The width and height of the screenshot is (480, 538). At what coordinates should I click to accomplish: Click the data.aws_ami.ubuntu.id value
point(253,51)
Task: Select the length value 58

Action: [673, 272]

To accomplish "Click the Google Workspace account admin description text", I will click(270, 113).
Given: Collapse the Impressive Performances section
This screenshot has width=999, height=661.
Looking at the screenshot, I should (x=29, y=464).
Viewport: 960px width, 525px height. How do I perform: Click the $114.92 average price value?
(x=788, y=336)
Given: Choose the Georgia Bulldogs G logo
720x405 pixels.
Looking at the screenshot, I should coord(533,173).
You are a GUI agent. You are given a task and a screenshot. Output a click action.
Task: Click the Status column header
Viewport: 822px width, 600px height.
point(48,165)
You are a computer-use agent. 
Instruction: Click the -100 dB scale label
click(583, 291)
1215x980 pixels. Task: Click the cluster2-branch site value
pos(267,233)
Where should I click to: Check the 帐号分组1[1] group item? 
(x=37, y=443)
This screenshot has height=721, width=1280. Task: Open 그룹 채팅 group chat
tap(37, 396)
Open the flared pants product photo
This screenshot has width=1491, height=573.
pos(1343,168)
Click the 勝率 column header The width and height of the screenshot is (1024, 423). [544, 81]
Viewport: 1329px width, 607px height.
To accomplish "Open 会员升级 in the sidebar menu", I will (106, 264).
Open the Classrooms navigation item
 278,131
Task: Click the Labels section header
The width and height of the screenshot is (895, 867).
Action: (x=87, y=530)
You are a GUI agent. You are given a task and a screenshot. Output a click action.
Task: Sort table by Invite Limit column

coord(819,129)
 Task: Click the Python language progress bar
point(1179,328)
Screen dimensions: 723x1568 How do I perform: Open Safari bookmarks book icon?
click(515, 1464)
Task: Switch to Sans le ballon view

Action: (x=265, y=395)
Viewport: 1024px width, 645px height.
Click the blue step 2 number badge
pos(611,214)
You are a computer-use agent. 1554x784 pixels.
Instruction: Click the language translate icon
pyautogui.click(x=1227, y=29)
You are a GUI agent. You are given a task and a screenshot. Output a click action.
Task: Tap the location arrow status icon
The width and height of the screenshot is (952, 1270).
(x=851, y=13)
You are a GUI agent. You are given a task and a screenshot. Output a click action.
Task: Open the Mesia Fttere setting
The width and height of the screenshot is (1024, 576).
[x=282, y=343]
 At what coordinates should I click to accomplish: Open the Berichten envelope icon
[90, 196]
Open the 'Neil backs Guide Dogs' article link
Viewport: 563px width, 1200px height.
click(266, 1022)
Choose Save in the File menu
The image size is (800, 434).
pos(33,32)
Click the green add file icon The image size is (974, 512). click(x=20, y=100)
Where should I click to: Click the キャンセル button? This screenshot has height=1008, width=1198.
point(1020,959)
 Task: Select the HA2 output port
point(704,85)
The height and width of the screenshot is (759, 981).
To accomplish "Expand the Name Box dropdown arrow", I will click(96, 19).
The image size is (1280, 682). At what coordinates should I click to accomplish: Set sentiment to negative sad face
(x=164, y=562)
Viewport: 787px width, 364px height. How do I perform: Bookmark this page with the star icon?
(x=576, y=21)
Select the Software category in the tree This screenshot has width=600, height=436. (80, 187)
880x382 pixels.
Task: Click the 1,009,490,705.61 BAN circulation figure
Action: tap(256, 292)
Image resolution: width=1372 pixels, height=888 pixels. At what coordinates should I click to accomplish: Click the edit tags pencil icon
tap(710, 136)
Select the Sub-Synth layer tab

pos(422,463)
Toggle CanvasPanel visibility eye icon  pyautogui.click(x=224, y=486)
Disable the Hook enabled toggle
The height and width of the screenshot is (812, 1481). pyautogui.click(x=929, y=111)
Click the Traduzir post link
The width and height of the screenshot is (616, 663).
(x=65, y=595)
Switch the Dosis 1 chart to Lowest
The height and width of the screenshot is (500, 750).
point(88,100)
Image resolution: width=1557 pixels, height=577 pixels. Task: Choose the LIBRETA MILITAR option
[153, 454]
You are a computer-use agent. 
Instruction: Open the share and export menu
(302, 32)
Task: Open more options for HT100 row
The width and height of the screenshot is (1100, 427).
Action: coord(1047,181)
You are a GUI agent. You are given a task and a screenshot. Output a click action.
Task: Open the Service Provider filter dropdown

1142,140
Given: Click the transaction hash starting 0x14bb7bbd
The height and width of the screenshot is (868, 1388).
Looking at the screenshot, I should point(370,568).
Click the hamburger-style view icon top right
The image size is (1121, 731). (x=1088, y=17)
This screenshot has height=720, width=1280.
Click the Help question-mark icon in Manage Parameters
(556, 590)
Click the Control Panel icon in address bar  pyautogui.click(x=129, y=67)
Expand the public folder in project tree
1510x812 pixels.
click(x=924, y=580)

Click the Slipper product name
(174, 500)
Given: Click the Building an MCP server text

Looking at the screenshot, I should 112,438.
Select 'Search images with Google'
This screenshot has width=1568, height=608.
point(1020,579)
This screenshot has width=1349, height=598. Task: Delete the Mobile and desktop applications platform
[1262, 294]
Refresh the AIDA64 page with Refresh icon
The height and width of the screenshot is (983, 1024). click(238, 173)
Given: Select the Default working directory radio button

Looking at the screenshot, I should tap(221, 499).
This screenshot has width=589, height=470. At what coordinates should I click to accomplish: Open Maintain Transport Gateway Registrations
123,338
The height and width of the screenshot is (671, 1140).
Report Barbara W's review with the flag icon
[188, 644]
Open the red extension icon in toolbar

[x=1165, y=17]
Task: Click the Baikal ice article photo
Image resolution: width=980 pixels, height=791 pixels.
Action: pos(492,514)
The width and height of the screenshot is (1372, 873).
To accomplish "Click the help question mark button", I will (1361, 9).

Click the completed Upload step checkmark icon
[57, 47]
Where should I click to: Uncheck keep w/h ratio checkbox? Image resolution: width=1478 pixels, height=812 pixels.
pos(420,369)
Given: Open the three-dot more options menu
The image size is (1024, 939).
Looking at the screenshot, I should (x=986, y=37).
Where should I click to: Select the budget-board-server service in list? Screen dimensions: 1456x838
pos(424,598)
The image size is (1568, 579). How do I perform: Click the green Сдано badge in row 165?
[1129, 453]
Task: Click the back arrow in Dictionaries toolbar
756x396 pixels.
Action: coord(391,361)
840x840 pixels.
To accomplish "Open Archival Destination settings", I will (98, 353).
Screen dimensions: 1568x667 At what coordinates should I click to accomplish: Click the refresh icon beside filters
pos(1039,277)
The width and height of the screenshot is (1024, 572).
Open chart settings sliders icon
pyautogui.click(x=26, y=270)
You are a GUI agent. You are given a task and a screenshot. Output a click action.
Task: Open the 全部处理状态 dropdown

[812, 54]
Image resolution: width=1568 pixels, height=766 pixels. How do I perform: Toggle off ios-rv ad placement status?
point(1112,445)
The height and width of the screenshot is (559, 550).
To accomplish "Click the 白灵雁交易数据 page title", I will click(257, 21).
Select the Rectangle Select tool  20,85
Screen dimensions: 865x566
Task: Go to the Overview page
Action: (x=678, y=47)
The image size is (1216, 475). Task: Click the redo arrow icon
════════════════════
• TASK STATEMENT:
Which lines of the material above contain the string "group"? Gather every one of them, treating uppercase and lowercase letters as different.

• SOLUTION FOR THIS TASK:
Where should I click to: Check the 帐号分组1[1] group item? 
This screenshot has height=721, width=1280. Task: Open 그룹 채팅 group chat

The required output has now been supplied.